В начале декабря царское семейство переехало на постоянное местопребывание в столицу и петербургская круговерть завертела, закружила Цесаревича: учеба, присутствие в Государственном совете, встречи с родными, официальные приемы, вечером – театр и чтение. О далекой Дагмар не вспоминал вовсе. О Марии – думал чаще, но почти не виделись с нею, много времени вечерами проводил у себя. Готовились к Рождеству, Новому году закупались подарки для всех родных, писались приглашения на вечера и балы.

Посреди всей этой приятной суеты Цесаревич имел неожиданный разговор с Мама, которая вдруг осторожно обронила , что «они с отцом были бы и в самом деле рады, если бы он и Дагмар стали мужем и женою». Вначале Александр ошеломленно молчал, но потом тихо выразил согласие «сделать все, что надо». Это был туманный ответ, но Мама благодарно взглянула на него своими темными, теплыми глазами, огромными на ее бескровном лице, и язык не повернулся что то уточнять, добавлять, только молча припал губами к родной руке, и вышел, глотая непрошенный ком в горле, из дверей будуара.

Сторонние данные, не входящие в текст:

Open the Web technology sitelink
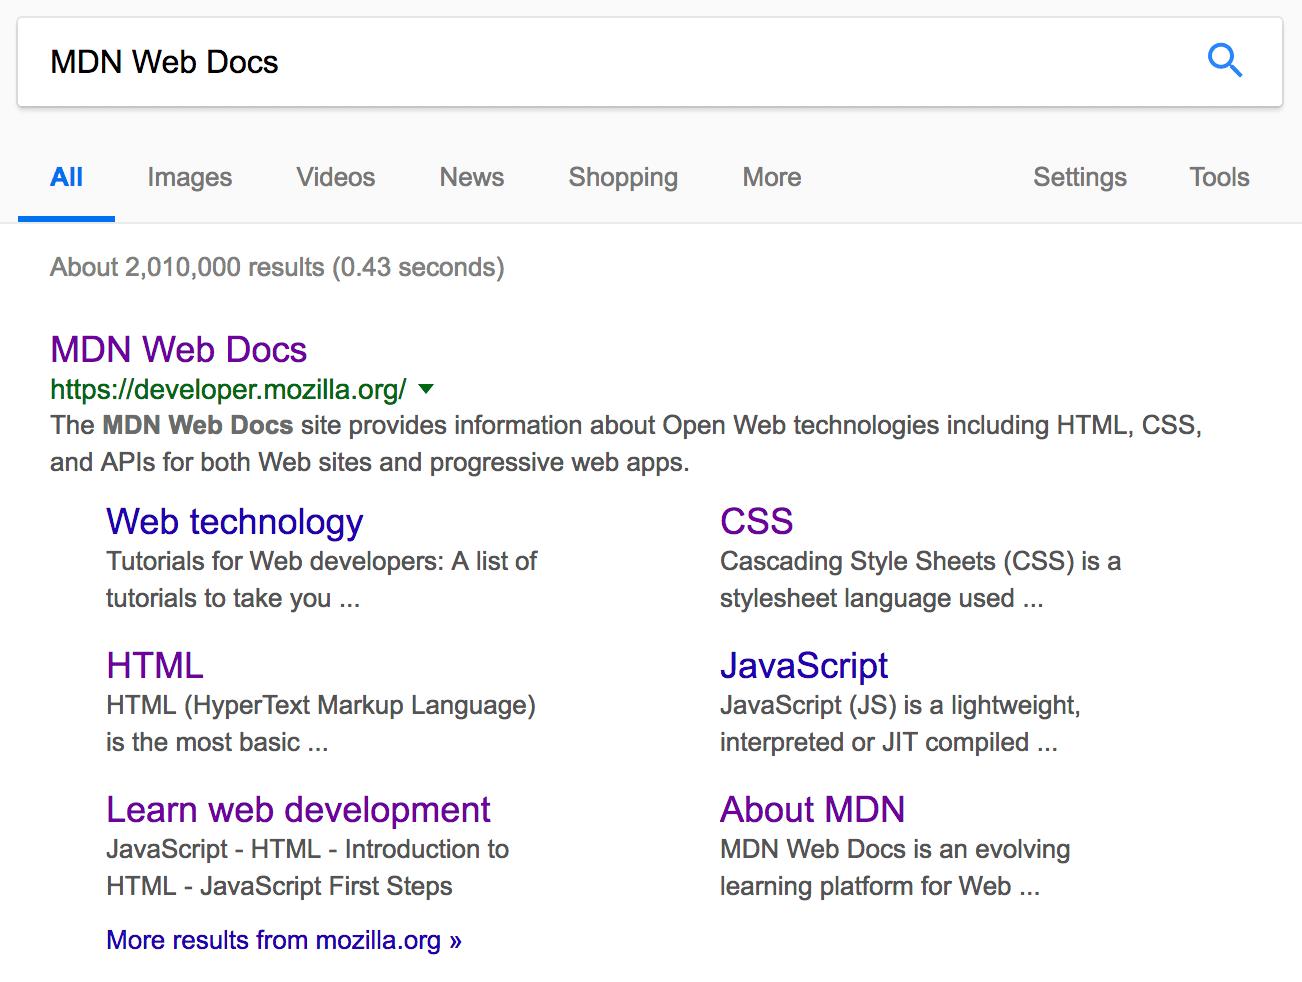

11 января уже 1866 года разговор о женитьбе продолжился в присутствии отца – царя. Сын снова молчал, и императорская чета решила, что наследнику необходимо ехать в Копенгаген и заручиться согласием Дагмар и ее семьи. Он опять не возражал, считая, что если Бог даст все будет, как желаем».. Через три дня у императрицы наследник осматривал небольшую коллекцию драгоценностей, подготовленную в подарок датской принцессе. Ее начинали составлять еще при Никсе, потом приостановили, теперь заканчивали. Выглядело все ослепительно. В этот день цесаревич занес в дневник свои впечатления от всего увиденного, закончив их такою фразой: «Если Бог даст, она будет моей женой.» Только принцесса Дагмар – маленькая, серьезная, очаровательная, спокойная умница виделась ему в этой ответственейшей роли. Только она. Но удастся ли сватовство, он сможет узнать лишь летом, когда отправится с родными в Копенгаген. А пока - до лета еще далеко. И существуют другие, не менее значимые, привязанности…..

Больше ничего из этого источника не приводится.